## [Problem to work on]
Whenever a picture appears, leave it out while repeating all the other data exactly.

*** Opening of Records for the task ***

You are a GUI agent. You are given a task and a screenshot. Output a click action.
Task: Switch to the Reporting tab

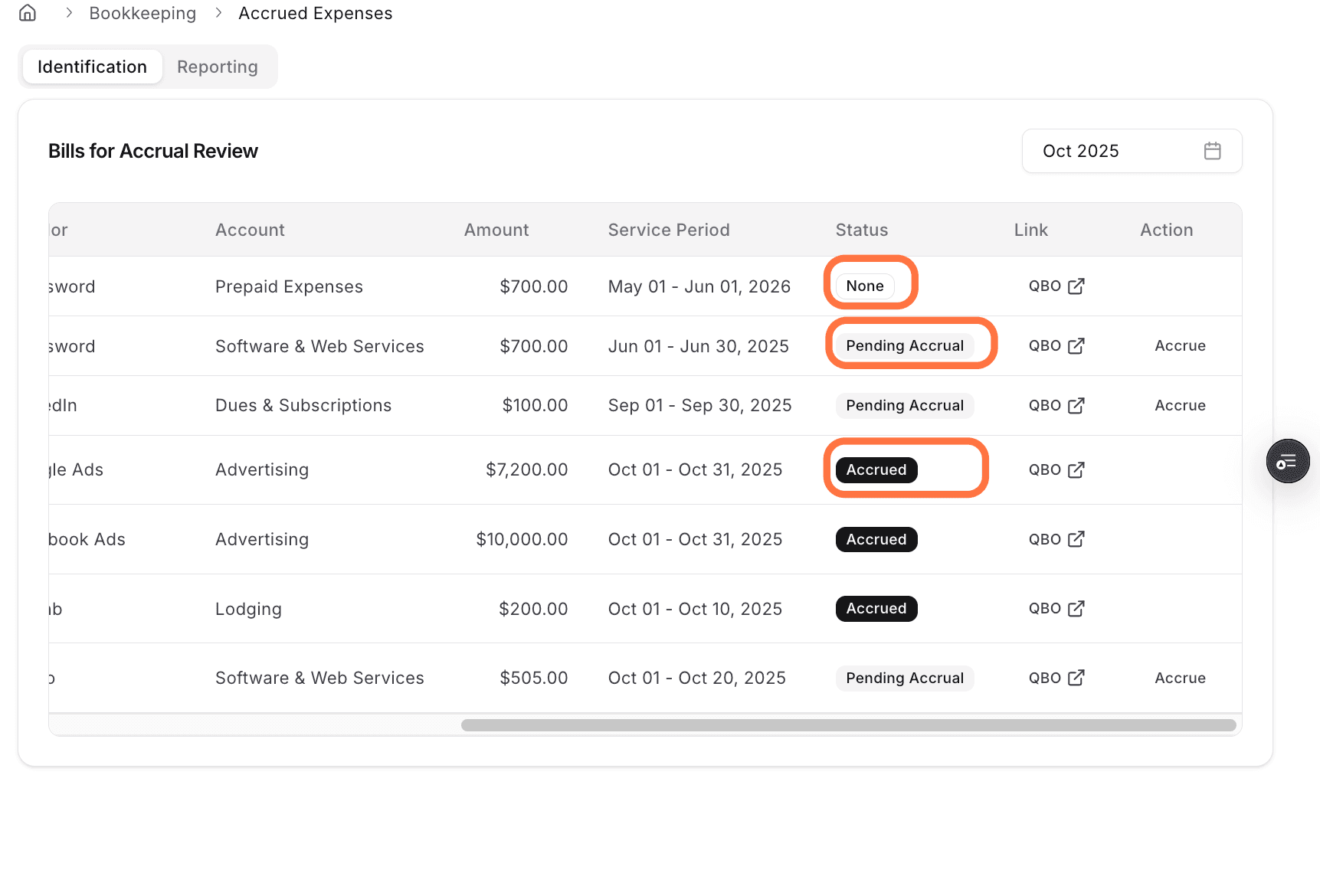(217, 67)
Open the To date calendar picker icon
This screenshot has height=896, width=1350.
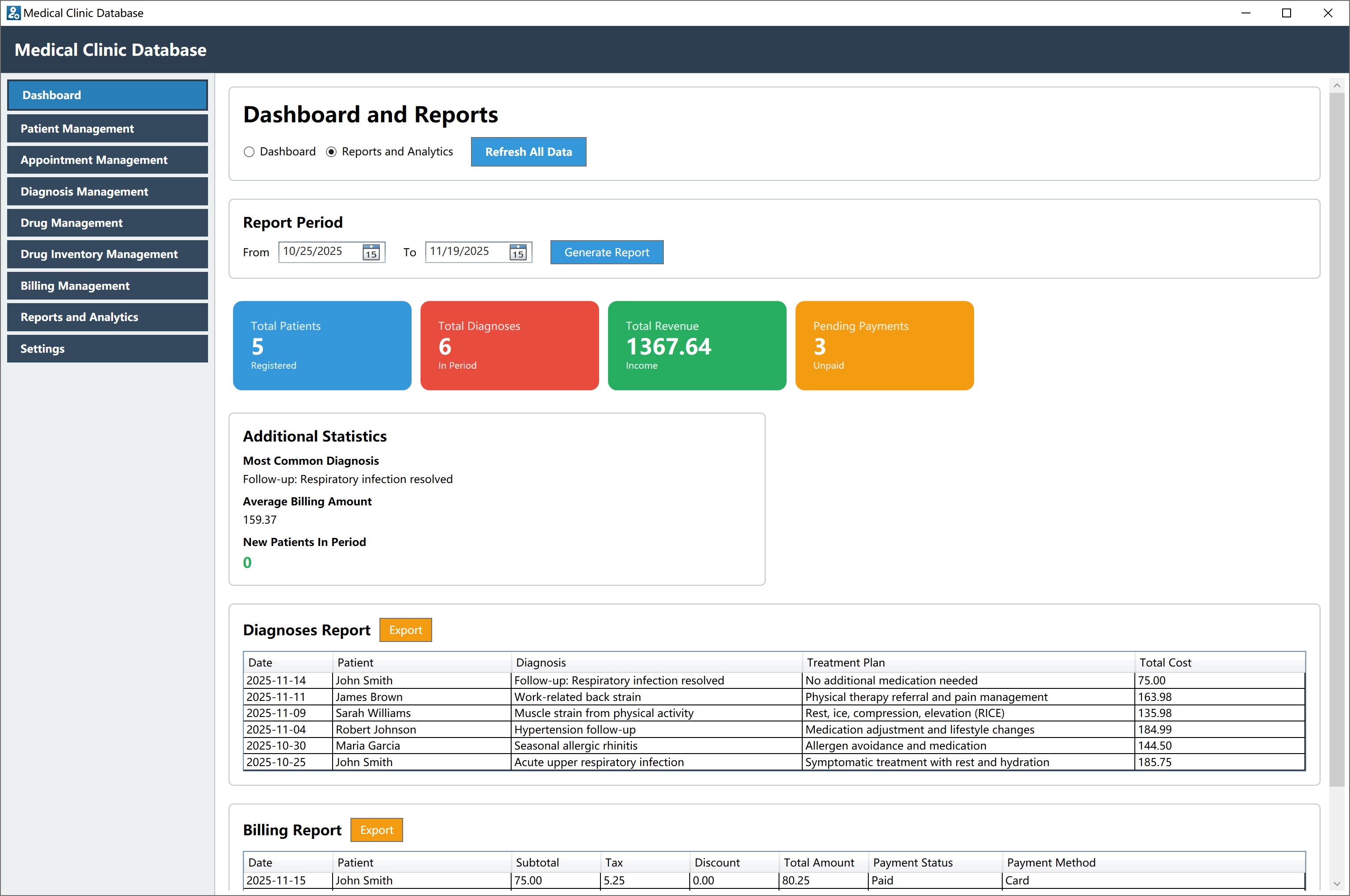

*** Close of Records for the task ***

## [Expected output]
You are a GUI agent. You are given a task and a screenshot. Output a click action.
Task: Switch to the Reporting tab

(217, 67)
Open the To date calendar picker icon
This screenshot has height=896, width=1350.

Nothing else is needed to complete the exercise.